One of the main ideas from this piece is something that librarians may not want to hear, but I think that it may be crucial. Teachers are driving information literacy instruction, not us. They are the ones who control what students learn, what projects students do, if the projects are good ones or not, etc. Some of these thoughts were echoed by Ms. George as well. Professors are making the assignments, not us. Now, that is not to say that we cannot make ourselves available and do whatever we can to help make the assignments worthwhile, and also help the students, but the bottom line is that Information Literacy happens in class, not in some library orientation session held once a year. A lot of teachers, especially in Texas, where TEKS for English comprise much of the information literacy curriculum, are loathe to give up even one ounce of that control. So what are we going to do? Perhaps our focus needs to shift. The suggestion in the above article says that libraries may be better served by not competing with classroom activity. We will be better off finding our own gig. What he says is "re-casting academic librarianship as part of a formal college-wide effort to support and encourage learning skills such as writing." We could apply that idea to k-12 education as well. Re-cast ourselves as part of a scool-wide effort to support learning. This may take a different shape at different schools. What you do at your school may be radically different than another librarian. Each school has its own culture, and its own mission and goals. There is a lot of talk out there about saving libraries by making ourselves "indispenable." I think that may be just so much spitting in the wind. Take up the mission of helping people at your institution learn, however that looks to you. It may not save your individual job, but it may help change the way libraries are perceived over the long term, and so benefit all of us, librarians and students and teachers and people. Because people need libraries and librarians, they just may not realize it. We have to make them realize it.
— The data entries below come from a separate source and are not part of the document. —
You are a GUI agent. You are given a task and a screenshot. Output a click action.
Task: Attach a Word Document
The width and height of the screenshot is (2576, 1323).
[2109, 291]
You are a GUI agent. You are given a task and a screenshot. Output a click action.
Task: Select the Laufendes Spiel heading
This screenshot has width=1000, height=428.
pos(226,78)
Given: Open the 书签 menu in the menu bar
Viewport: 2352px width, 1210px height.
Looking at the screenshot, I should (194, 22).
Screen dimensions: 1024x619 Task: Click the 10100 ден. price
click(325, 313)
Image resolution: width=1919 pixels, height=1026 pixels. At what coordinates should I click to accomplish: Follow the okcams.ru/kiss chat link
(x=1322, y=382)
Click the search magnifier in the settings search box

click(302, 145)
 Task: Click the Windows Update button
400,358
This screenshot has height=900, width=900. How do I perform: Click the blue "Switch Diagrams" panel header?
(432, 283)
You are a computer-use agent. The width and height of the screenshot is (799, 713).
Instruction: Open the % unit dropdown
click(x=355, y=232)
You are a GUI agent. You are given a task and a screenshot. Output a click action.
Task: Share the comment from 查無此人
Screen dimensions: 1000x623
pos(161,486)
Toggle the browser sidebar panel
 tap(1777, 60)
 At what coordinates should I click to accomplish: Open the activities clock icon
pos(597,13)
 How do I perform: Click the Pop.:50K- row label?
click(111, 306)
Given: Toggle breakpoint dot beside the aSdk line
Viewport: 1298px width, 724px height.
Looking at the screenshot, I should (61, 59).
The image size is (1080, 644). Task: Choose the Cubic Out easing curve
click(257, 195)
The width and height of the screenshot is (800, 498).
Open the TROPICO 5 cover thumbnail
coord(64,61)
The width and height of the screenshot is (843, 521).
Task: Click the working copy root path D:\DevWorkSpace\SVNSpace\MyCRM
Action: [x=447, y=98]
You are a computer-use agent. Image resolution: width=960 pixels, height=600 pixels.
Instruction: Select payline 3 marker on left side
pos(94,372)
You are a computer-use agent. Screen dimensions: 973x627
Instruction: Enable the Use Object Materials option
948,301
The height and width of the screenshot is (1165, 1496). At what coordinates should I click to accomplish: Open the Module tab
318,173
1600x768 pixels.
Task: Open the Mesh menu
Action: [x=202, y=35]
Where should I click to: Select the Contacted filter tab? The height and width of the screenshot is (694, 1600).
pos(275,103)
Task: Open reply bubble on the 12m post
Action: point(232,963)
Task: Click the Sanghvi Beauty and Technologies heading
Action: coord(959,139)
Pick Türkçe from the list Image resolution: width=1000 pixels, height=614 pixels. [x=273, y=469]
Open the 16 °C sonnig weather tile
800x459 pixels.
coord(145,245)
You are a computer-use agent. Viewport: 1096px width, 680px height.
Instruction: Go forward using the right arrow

One more thought. I have come to the realization that for me, the best way to accomplish helping with information literacy, and making sure my students are prepared for college and life beyond high school is to work on the staff. If I show the staff what databases are and what information is available there, and send them updates--short, of course, on websites they may want to use in class, new resources in the library, updates to MLA format, etc., then I can influence instruction. I am not going to do that by waiting for them to come to the library. It is not true that if you build it they will come. Sometimes, you may have to go out and draft them.